Escargot with pesto
Even if you love eating snails, it is possible that you have never given much thought to the way they live…
But it’s hard to imagine what it actually means to care for snails unless you visit Mary Stewart, who lives in a mobile home in the agricultural area north of Bakersfield, Calif. To raise delicious snails, you apparently have to know what makes them tick, and Ms. Stewart, who turned 64 a few weeks ago, has spent a couple of decades educating herself.
She has learned that snails can move a lot faster than their reputation would suggest, especially when they pick up the lure of food. Spray them with mist, give them some crisp lettuce and “here they come, just like cows at feeding time,” she said. “You can hear them munching and crunching just like cattle. I’m serious. They’re fascinating. And they’re so strong.”

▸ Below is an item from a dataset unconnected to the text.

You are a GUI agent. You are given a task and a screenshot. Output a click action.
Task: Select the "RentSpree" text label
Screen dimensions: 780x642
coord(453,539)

Strong? “These puppies can really push,” she said. Don’t expect to contain them in, say, a box with a screen set on top. “If enough of them get up in the corner, they can actually push that screen loose.”
They also lead erotic lives of variety and vigor. “They’re hermaphrodites,” she said. “They have orgies. I’m serious. When they mate, they’re connecting male and female, female and male.”

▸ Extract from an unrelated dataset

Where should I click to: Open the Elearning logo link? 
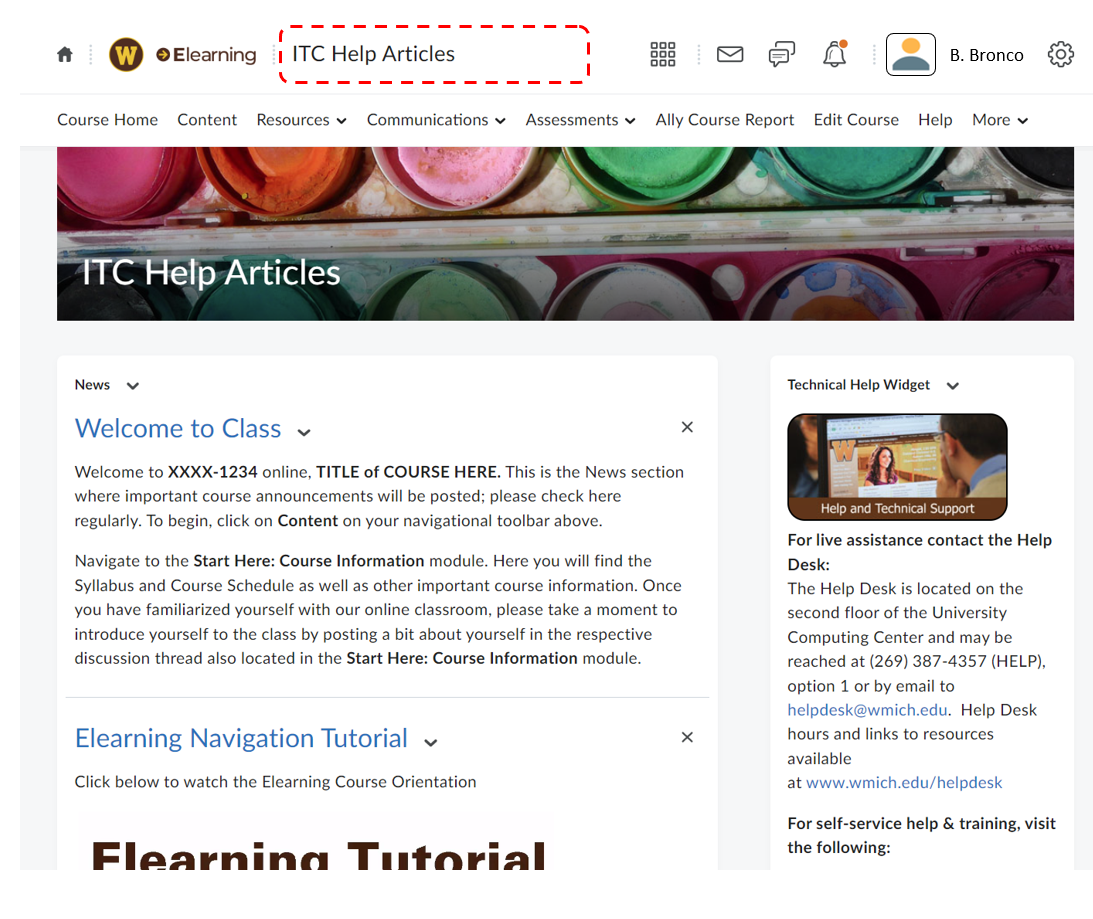(205, 55)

It may often look as if snails aren’t doing anything. Ms. Stewart has learned that they are doing quite a bit. “That’s all they’re doing, is making love,” she said.

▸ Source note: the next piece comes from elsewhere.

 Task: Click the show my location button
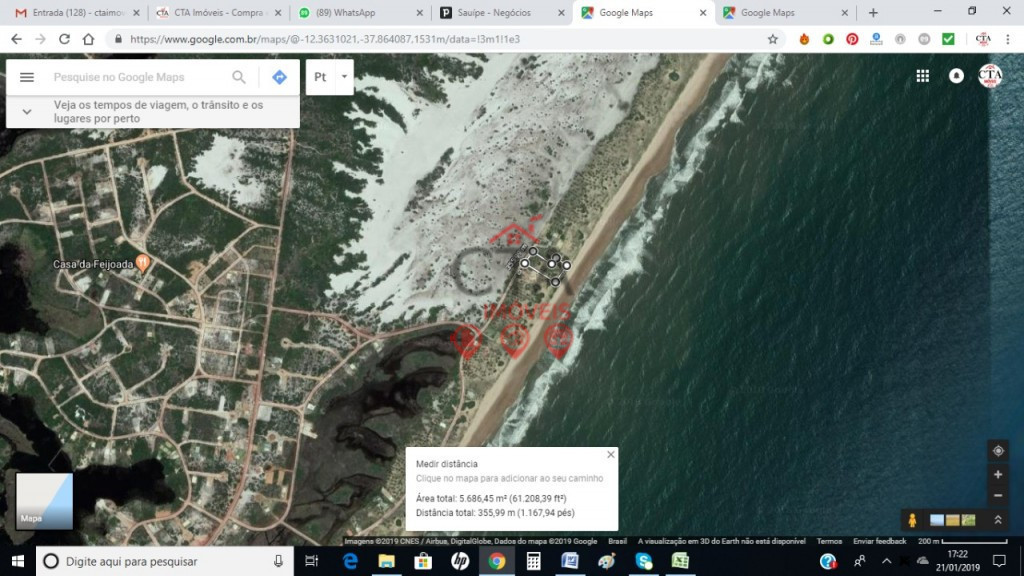pos(997,451)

As part of their ritual of copulation, snails shoot each other with something known as a “love dart.” “Love” is certainly a word you could use to describe how Ms. Stewart feels about her gastropod herd, but after years of caring for and harvesting thousands of snails, she has figured out that there’s nothing romantic about letting one of those love darts pierce your skin…
Nathan Myhrvold, the man behind the “Modernist Cuisine” cookbooks, has cooked with her snails. Harold Dieterle has sporadically served them at Perilla, in the West Village, with hand-cut pasta and guanciale.
At Moto, in Chicago, the chef de cuisine, Richie Farina — using branches that he collects in the nearby woods — places the snails in a row so that they appear to be crawling up the stick in a tangle of (depending on what arrives from the distributor that week) wild mushrooms, edible flowers, a variety of greens and a garlic-herb “moss.” In a less theatrical mode, Brian Leth, the chef at Vinegar Hill House in Brooklyn, pairs the snails with olive-oil-poached baby artichokes on flatbread.
RTFA for lots more about everything from snail sex to preparation for cooking – and anecdotes covering it all.
I love eating snails – though like the Italian side of my family, I prefer scungilli, the seagoing variety.